On peut ainsi lire dans Les Echos :
Il a notamment accuser les banques de plonger les Turcs dans la pauvreté en raison de leurs tarifs exhorbitants. Le chef du gouvernement s’en est une nouvelle fois pris au « lobby des taux d’intérêt », coupable à ses yeux de chercher à affaiblir l’économie turque.
« Ne prenez pas ces cartes de crédit. Qui paye pour cet argent ? Ce ne sont pas les riches, mais les pauvres qui sont prêt à tout pour avoir une carte de crédit. Ils friment avec, et avant que le mois ne se termine, les fonds sont à sec. Il nous faut ensemble mettre en échec ce petit jeu »

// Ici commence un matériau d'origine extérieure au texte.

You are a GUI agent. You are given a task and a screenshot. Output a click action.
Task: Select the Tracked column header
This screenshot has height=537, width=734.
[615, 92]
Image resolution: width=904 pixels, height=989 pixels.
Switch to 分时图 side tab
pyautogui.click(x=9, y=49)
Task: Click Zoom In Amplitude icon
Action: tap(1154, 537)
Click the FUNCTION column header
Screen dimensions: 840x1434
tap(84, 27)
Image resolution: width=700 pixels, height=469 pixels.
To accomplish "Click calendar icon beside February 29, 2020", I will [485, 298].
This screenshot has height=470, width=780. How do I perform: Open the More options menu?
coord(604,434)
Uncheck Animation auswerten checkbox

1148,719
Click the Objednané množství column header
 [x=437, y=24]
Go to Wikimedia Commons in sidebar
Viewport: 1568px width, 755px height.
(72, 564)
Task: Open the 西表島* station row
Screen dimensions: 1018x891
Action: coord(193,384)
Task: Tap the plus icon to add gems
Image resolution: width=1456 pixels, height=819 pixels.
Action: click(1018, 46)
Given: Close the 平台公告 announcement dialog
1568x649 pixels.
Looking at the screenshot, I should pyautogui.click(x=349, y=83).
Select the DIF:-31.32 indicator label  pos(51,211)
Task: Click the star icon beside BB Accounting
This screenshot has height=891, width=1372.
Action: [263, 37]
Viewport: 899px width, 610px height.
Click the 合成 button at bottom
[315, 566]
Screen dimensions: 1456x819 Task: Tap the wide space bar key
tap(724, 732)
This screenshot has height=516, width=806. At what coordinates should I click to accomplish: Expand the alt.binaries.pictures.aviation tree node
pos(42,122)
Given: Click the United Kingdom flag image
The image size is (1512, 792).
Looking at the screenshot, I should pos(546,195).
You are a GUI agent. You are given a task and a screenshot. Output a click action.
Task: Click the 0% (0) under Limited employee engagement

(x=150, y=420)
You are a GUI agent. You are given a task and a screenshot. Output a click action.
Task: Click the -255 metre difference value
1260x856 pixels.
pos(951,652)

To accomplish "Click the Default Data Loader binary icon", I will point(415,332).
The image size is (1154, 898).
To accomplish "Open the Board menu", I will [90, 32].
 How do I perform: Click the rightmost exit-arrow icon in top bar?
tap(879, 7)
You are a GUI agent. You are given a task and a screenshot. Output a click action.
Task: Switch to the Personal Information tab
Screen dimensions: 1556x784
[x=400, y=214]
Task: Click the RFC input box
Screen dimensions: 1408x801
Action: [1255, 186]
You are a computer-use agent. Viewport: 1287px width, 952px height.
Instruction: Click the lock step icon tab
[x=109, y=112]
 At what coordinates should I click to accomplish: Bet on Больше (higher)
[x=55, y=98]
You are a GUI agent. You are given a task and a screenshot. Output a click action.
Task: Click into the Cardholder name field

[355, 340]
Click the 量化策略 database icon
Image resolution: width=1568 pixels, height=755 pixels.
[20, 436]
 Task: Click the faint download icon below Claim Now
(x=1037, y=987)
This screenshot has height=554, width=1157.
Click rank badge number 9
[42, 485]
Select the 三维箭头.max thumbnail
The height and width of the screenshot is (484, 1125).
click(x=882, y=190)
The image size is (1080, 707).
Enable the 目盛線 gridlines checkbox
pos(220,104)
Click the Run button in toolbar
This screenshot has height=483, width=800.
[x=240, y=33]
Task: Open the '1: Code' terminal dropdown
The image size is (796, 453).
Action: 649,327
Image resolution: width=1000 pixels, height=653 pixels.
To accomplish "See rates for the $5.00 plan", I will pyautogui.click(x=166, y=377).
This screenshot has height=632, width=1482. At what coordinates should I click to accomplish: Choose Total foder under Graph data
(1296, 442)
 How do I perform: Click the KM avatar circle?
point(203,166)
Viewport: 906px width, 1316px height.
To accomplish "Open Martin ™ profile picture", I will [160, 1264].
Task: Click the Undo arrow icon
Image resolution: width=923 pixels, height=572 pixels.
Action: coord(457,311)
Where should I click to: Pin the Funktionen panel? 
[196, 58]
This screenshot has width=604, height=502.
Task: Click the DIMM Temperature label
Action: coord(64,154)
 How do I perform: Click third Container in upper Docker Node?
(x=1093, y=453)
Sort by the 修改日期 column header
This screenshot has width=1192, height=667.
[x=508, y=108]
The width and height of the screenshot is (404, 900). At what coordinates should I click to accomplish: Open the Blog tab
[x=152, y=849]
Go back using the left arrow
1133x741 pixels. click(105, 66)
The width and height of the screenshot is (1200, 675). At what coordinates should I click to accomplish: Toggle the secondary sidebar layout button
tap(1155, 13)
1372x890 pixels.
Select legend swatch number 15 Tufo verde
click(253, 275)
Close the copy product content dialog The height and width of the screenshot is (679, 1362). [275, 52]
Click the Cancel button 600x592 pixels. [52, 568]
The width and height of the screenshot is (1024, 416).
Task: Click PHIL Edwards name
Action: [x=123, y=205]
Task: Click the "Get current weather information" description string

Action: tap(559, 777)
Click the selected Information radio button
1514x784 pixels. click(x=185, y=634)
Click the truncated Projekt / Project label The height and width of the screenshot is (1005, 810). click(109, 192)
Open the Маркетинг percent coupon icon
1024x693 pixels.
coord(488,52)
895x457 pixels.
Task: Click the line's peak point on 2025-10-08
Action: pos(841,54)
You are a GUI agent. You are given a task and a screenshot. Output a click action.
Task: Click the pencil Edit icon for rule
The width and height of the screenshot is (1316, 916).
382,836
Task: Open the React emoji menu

Entre la dépréciation de 9% de sa monnaie depuis Mai lié à l’aggravement de sa balance commerciale (suite à la baisse des importations de la zone euro), l’augmentation des taux d’intérêts des banques, et la fuite de près de 3 milliards de capitaux étrangers en quelques semaines, le premier ministre a adopté une politique différente de celle de nombreux pays occidentaux (comme les Pays-bas).
Ainsi l’endettement des ménages turques ne relancera pas la consommation de ses derniers.
Il sera intéressant de voir comment les relations internationales et économiques évoluent depuis Ankara ces prochaines semaines, car n’oublions pas qu’en Turquie, on trouve 18 000 sociétés à capitaux étrangers , et que plus d’un tiers des banques sont étrangères.